— Как дела с политсетью, Федор? — прервала Лена секретаря комитета.
— Работаем понемножку.
— Понемножку?
— Вы, Лена, если позволяете себя так звать, подите-ка сами на узле поработайте, — вспыхнув, сказал Федор. — Народ периодически в поездках, по графикам. А графики часто нарушаются. Живет народ черт-те где — кто в пригороде, кто по разным концам города. Кончил работу, и каждый домой спешит. И потом известно — транспортники.
Мальчишка рассмеялся. Лене показалось, что он никогда не бывает без улыбки, этот белозубый пацан. Почему-то подумав, что мальчишка смеется над ней, и не обидевшись на это, Лена сказала:
— Что транспортники, мне известно. Кстати, ведомость в сектор учета ты до сих пор не прислал?
— Не прислал, — неожиданно согласился Рудаков.
— Тебе не стыдно?
— Отчего?
Лена отлично видела, что Рудаков прикидывается наивным.

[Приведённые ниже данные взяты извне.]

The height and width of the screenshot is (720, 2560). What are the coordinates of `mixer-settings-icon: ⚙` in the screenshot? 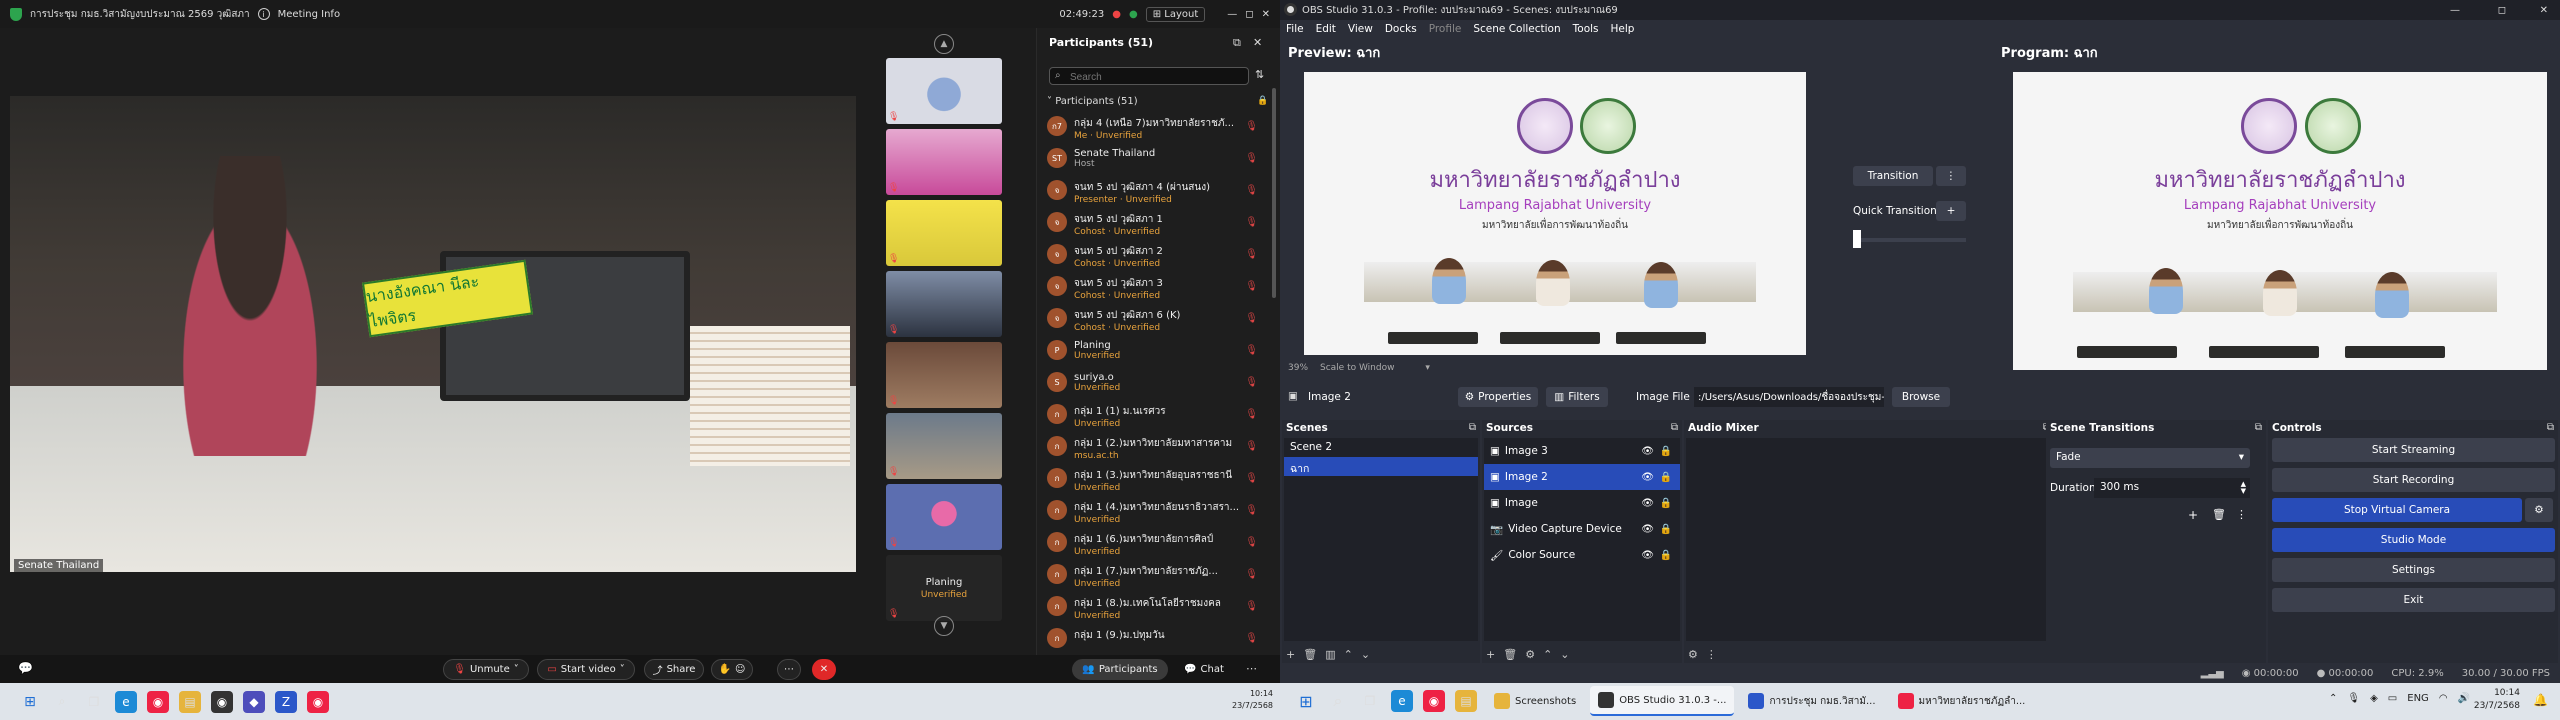 It's located at (1693, 654).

— Бессовестный ты, — даже с каким-то облегчением проговорила она.
— Завтра пришлю, — смутившись, пообещал Рудаков, и Лена чуть улыбнулась: она знала, что, если Рудаков пообещает сам, а не просто получит напоминание из обкома, он никогда не подведет.
— Комсомольских политкружков у вас девять?
— Девять. Не верите, списки показать? Не надо? Сегодня день политзанятий.
— Я это знаю. Пойдем.
Рудаков не ожидал, что Лучникова собирается в цехи, и немного растерялся.
— Что ж, пойдемте. Ты, Коля, посиди тут, — обратился Рудаков к товарищу. — Я Петровых вызвал. Опять вчера поссорились. Так ты их займи чем-нибудь. А я скоро вернусь.
— Есть занять Петровых! Мы сейчас с ними самодеятельность устроим, — с готовностью сказал Коля.
— Кстати, Чирков у вас? — спросила Лена, выйдя с Федором из вокзального здания. Она глубоко вздохнула, втягивая в себя чистый, с легким морозцем воздух. Вздох получился глубокий и все-таки трудный.
— Видел я его. Он в цехи ушел, — серьезно, уважительно по отношению к Чиркову ответил Рудаков.
На несколько километров разбежалось сложное путевое хозяйство Павловского узла. Скрещивались и расходились по земле рельсы, стрелки, сливаясь в один большой путь, высились сигнализационные установки.
Возле депо паровозников вереницами «на отдыхе» стояли локомотивы, ощетинившиеся дымящимися трубами. Юноша со сверкающими глазами на вымазанном сажей и копотью лице насвистывал мелодию из «Евгения Онегина», обтирал паклей паровозные поручни.
— Здравствуй, любитель Чайковского! — весело сказала Лучникова.
— Кого? — спросил свистун.
— Чайковского!
— А это кто? Греческий полководец, что ли?
— Эх ты, полководец! Да это наш русский композитор, ты ведь его мелодию насвистывал.